Innovation et parcours des jeunes
La journée a débuté par un message fort : face à une maladie en progression constante, le Grand Est doit accélérer sur les volets de la prévention, la coordination et l’intégration des innovations. La matinée a mis en lumière les avancées majeures dans le diabète de type 1 : dépistage préclinique, technologies connectées (capteurs, pompes, boucles fermées) et perspectives de thérapies cellulaires. Les intervenants ont souligné l’enjeu d’un accès équitable à ces outils et la nécessité d’accompagner les adolescents et les familles dans leur usage quotidien.
Un temps fort a également été consacré à la transition pédiatrie–adulte, période de vulnérabilité particulièrement marquée. Les témoignages ont rappelé combien l’anticipation, l’éducation thérapeutique et le soutien psychologique sont essentiels pour éviter les ruptures de suivi. Des pratiques déjà en place dans plusieurs centres du Grand Est montrent la voie d’un modèle harmonisé à l’échelle régionale.
Innovation thérapeutique et responsabilité populationnelle
Les travaux de l’après-midi ont porté sur le diabète de type 2, dans un contexte qualifié de « révolution thérapeutique » : agonistes GLP-1, bi-agonistes et insulines hebdomadaires transforment les prises en charge mais nécessitent un accompagnement renforcé, notamment pour prévenir la perte de masse musculaire.

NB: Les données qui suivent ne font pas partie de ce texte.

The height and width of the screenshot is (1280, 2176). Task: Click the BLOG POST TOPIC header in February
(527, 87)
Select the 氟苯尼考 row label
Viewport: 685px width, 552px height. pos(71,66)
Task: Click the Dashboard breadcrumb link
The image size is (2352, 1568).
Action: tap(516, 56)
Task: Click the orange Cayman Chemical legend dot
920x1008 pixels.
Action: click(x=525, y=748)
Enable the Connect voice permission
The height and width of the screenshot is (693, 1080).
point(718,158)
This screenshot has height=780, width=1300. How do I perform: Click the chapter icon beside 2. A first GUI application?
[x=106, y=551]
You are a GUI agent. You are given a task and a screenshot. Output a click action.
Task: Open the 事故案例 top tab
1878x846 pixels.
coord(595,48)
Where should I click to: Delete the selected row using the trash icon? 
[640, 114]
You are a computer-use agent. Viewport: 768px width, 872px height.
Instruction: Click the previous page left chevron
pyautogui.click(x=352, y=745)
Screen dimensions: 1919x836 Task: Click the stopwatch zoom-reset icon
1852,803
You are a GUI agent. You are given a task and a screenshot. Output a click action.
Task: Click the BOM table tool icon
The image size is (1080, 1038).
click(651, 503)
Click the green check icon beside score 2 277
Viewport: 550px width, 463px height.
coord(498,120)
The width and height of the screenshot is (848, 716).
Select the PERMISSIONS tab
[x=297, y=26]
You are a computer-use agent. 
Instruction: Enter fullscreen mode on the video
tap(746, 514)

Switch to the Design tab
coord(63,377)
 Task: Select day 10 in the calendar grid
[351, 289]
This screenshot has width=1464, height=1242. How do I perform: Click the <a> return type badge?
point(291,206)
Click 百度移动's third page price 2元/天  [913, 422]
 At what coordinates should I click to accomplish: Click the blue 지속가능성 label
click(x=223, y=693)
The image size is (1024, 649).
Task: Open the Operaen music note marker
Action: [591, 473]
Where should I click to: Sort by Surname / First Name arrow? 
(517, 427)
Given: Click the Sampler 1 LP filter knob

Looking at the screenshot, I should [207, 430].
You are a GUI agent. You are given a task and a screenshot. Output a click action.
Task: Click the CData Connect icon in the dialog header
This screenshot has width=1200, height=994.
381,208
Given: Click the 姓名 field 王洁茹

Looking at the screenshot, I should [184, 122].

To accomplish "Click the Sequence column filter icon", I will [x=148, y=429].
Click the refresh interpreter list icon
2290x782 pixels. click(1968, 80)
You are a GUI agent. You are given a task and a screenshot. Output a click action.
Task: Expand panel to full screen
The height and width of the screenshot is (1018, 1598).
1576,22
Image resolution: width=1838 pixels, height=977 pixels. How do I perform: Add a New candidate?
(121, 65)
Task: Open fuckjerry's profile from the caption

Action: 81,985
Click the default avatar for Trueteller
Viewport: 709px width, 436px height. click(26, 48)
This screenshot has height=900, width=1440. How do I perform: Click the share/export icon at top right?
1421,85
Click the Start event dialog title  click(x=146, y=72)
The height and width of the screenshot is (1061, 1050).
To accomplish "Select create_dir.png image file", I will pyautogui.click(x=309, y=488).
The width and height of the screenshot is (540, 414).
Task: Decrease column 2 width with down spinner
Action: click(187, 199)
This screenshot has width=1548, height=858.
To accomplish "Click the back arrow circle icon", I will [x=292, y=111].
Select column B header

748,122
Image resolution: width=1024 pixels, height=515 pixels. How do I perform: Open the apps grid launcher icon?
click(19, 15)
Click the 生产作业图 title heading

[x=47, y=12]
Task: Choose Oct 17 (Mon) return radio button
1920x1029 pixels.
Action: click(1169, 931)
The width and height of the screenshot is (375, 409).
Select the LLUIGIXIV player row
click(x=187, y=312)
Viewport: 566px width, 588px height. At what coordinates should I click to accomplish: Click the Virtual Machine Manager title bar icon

Les discussions ont également mis en avant la démarche de responsabilité populationnelle : mieux repérer les patients à risque, s’appuyer sur l’identification de cohortes territoriales stratifiées selon la sévérité, renforcer l’action des CPTS et fluidifier les parcours grâce à l’interprofessionnalité et à la télé-expertise. L’enjeu : réduire les complications évitables comme la perte d’autonomie associée et agir plus tôt dans l’histoire de la maladie, en particulier dans les territoires les plus fragiles du Grand Est.
Vers une stratégie régionale intégrée
En conclusion de ces Assises régionales dédiées au diabète, la directrice générale de l’ARS Grand Est a salué une journée marquée par l’engagement collectif, l’innovation et la volonté partagée de mieux accompagner les patients. Elle a rappelé que « plus de 400 000 habitants de la région vivent avec un diabète et que la mobilisation de tous — professionnels, associations, institutions — est essentielle pour faire du diabète non plus un défi subi, mais un levier d’innovation et de santé publique partagée ».